__WORK INSTRUCTION__. The answer must consist of every line from the entries that holds the word "quick".

__GIVEN RECORDS__.

================

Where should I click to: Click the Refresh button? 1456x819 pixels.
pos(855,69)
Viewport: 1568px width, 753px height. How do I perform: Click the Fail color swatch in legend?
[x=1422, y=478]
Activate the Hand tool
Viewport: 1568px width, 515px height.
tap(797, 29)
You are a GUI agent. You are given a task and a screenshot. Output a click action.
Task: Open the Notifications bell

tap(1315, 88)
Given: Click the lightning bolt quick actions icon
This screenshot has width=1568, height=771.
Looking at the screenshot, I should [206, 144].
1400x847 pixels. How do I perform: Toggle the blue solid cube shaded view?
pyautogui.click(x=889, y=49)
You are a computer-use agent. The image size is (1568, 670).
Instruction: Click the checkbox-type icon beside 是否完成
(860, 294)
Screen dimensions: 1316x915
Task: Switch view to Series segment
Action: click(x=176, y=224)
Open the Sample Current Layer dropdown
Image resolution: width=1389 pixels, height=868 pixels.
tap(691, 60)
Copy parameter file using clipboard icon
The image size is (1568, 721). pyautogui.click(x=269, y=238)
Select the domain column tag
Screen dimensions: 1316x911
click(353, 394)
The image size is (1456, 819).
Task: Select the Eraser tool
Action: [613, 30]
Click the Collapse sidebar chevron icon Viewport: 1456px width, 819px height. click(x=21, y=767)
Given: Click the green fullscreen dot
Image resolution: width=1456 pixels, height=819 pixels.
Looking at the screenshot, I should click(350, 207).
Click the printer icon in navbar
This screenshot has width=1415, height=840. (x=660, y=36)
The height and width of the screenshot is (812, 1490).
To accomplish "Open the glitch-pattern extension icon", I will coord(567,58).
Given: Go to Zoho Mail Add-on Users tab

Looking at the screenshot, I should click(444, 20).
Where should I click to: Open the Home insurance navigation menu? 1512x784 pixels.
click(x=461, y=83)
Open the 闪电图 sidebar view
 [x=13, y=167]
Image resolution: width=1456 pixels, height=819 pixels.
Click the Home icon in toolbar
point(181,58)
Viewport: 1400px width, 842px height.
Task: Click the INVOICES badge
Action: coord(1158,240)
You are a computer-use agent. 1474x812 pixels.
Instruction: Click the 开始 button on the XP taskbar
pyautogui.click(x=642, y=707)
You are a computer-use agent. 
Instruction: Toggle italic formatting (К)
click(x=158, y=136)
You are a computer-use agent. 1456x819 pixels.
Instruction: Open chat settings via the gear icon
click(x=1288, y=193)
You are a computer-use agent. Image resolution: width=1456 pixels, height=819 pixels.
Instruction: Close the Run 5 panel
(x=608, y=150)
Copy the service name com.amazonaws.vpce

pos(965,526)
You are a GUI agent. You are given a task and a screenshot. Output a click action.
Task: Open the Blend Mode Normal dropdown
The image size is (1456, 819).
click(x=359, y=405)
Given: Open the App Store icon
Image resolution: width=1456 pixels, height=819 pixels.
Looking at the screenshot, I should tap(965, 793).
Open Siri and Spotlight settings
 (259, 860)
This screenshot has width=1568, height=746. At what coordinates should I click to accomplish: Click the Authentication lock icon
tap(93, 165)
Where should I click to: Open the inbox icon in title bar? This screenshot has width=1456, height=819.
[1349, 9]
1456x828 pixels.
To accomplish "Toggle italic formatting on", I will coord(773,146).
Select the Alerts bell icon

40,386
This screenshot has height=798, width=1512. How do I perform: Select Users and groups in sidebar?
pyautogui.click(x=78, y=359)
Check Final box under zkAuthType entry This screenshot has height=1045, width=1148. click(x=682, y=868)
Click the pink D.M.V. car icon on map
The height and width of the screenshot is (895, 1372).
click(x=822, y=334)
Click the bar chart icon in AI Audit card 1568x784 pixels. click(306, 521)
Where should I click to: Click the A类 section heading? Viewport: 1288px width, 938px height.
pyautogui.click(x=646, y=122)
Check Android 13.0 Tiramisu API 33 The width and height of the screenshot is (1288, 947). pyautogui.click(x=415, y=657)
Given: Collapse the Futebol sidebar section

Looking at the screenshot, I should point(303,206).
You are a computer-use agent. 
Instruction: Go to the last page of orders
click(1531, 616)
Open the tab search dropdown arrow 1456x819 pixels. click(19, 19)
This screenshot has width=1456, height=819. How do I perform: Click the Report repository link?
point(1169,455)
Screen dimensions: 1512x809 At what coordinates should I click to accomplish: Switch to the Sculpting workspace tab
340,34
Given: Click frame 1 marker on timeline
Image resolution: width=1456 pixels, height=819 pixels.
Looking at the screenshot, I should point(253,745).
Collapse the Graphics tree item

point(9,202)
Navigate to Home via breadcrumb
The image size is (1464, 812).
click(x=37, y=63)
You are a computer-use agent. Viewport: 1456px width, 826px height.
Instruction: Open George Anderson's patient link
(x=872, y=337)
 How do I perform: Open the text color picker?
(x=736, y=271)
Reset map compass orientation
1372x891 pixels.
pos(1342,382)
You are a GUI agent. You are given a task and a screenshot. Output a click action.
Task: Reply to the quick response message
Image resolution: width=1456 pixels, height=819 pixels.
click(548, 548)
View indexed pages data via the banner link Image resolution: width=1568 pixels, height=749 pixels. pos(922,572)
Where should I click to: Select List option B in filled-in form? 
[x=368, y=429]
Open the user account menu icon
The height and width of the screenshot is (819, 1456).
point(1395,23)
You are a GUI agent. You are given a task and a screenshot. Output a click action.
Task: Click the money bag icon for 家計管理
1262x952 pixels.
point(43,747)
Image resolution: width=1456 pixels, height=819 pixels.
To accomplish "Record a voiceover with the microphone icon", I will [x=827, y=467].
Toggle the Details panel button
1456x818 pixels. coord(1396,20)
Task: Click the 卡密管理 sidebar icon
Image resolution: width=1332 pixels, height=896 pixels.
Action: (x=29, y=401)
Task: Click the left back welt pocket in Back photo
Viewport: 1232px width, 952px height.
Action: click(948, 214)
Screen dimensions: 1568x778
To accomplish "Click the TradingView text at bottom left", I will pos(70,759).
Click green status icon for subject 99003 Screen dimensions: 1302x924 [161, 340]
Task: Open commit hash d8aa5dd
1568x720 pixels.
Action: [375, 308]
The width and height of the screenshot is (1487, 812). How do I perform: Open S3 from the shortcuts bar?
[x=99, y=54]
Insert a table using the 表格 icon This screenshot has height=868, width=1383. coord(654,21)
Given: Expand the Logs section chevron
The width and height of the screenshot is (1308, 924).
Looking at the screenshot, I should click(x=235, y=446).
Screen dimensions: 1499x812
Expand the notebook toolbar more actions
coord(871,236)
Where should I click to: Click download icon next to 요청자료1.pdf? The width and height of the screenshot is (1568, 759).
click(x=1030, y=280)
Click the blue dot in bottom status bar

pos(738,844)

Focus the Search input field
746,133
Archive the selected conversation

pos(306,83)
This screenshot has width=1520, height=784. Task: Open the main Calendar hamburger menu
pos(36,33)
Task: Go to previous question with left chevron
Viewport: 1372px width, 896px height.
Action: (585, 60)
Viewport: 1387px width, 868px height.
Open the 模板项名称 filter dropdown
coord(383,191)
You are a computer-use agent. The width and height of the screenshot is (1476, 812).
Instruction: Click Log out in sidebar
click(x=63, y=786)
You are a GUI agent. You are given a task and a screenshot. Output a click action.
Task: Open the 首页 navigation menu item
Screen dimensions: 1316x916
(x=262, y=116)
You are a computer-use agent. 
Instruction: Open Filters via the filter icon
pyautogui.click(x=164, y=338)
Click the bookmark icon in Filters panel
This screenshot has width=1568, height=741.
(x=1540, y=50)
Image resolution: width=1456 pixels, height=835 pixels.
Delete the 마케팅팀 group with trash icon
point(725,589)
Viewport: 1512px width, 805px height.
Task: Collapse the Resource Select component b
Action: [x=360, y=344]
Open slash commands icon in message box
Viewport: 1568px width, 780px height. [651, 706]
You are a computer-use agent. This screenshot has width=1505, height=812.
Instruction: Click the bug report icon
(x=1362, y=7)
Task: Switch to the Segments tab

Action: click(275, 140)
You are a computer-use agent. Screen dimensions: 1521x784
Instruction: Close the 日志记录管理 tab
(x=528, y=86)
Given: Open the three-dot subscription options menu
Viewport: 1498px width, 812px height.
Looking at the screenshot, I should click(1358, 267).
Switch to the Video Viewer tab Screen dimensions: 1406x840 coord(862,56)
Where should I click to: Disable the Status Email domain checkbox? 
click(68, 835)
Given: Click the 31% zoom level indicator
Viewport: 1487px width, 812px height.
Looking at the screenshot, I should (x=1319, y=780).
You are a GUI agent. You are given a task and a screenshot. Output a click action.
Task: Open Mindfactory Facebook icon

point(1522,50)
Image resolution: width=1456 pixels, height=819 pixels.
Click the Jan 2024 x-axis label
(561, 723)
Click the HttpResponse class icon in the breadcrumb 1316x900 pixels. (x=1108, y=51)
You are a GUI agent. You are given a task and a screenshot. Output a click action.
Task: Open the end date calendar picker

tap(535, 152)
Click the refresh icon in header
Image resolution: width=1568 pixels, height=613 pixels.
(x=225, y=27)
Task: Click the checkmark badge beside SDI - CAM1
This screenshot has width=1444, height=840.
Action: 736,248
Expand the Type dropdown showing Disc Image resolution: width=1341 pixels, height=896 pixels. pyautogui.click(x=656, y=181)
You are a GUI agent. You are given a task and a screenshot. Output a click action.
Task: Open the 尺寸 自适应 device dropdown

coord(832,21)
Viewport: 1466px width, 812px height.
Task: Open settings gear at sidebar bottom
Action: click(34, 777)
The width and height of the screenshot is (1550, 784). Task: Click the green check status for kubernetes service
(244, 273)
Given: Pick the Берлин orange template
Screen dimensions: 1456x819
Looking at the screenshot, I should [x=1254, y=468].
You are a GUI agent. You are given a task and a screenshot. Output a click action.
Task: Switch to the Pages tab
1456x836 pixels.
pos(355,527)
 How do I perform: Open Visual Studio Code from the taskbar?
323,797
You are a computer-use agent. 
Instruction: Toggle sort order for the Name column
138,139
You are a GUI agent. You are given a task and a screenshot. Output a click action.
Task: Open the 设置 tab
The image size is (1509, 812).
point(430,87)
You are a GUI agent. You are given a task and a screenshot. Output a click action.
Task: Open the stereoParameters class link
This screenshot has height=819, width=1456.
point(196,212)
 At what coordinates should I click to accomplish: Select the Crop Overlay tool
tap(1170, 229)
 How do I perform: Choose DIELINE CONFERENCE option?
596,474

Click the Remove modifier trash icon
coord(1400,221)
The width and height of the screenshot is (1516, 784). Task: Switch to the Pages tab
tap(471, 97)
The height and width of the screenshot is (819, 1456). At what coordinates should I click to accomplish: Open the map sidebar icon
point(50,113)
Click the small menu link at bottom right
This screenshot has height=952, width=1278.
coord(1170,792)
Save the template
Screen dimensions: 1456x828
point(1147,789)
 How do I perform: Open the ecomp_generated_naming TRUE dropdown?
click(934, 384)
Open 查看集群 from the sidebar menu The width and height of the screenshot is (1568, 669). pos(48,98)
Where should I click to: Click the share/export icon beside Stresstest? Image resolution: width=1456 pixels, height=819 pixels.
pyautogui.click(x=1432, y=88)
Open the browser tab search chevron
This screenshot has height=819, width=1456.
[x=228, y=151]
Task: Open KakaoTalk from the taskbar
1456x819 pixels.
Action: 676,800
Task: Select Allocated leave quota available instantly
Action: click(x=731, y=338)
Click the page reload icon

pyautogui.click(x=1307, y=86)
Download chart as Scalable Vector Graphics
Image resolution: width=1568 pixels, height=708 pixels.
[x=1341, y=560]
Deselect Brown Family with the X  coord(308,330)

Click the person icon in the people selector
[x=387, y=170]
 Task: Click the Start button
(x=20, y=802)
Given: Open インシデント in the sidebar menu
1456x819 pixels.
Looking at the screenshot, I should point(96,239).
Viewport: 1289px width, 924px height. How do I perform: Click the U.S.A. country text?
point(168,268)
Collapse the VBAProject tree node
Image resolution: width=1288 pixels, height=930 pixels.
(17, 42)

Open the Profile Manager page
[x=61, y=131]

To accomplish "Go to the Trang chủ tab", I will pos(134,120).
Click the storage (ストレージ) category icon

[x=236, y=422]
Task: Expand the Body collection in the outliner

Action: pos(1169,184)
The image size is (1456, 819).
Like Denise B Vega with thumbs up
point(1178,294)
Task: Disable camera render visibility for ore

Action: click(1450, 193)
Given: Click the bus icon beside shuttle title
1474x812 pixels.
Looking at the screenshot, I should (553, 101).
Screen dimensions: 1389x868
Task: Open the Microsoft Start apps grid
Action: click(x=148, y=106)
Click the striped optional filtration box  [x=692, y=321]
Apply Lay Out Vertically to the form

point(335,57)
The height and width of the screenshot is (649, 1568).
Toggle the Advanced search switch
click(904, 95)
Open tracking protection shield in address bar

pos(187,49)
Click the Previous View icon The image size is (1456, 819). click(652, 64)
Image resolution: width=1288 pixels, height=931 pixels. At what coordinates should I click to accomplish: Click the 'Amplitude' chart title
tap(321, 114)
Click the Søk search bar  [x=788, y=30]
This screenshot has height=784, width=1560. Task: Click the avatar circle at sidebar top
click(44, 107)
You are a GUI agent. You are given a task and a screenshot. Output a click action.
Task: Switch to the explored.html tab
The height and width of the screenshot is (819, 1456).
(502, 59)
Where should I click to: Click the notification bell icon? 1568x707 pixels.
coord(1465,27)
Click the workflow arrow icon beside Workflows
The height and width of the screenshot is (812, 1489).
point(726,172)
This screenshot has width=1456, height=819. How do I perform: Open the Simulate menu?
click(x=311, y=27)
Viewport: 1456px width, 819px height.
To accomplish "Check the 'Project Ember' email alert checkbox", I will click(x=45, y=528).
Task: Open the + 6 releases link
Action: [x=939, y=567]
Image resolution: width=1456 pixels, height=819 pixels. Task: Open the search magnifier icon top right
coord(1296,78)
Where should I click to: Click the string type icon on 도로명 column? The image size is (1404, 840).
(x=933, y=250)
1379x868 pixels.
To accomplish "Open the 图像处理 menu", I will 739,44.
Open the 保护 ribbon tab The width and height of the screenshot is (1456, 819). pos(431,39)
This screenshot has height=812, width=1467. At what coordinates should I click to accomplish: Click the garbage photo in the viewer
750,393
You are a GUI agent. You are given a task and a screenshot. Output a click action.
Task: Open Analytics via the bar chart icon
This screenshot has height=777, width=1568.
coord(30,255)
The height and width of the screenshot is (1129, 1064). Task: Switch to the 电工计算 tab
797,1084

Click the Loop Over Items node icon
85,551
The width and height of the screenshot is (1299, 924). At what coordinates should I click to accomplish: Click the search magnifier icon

================

__REPLY TO THE EXERCISE__.
Given: Click the lightning bolt quick actions icon
Task: Reply to the quick response message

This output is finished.